Traditional academic programs often assume a homogenous set of learners, pushing students to adapt to a fixed structure. However, learners come with a range of challenges, from sensory impairments and emotional barriers to linguistic obstacles and other learning difficulties. The prevailing one-size-fits-all strategy falls short of addressing these diverse needs.

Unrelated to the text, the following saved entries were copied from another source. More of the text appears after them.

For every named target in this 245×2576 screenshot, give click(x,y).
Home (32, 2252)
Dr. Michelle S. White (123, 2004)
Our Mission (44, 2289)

Universal Design for Learning (UDL) (Rose 2000), rooted in cognitive neuroscience, fosters a versatile educational landscape. Instead of forcing students into a predetermined mold, UDL shapes the curriculum around each student’s needs.
Opportunities for integrating generative AI in UDL
The expanding realm of artificial intelligence, particularly generative AI, holds transformative potential for the UDL paradigm. Generative AI, a subset of Artificial Intelligence, autonomously produces content ranging from text and images to videos, other multimedia, and even software code, all in response to prompts articulated in simple language. This technology powers platforms like ChatGPT, enabling dynamic human-like interactions through conversational mediums.
The educational landscape, particularly within the UDL framework, is ripe with opportunities for integrating generative AI and ChatGPT-styled interactive agents. As the democratization of AI accelerates and open-source models grow increasingly available, there lies an opportunity to weave these innovations into the UDL fabric. Essentially, AI can dynamically address the multifaceted profiles of learners, ensuring tailored support for each individual’s requirements.
While initial apprehensions suggested that tools like ChatGPT might undermine student creativity or facilitate academic dishonesty, a deeper understanding of generative AI has unveiled its transformative potential for learning (Angela et al. 2023). Today, this technology has catalyzed an expanding research domain dedicated to exploring the advantages of integrating generative AI into the educational sphere.
The realm of AI in education is vast and constantly evolving. Current areas of interest include adaptive personalized learning (Sayed et al. 2023), fostering critical thinking and problem-solving abilities (Ashley et al. 2023), imparting metacognitive skills (Grubaugh et al. 2023), promoting self-reflection (Afzaal et al. 2023), facilitating idea generation (Selker et al. 2023), curriculum development (Tavakoli et al. 2022), experimenting with diverse problem solutions, and utilizing conversational agents like ChatGPT as tailored coaching and mentoring tools (Su & Yang 2023), among other avenues. Indeed, AI heralds a major shift in the educational paradigm.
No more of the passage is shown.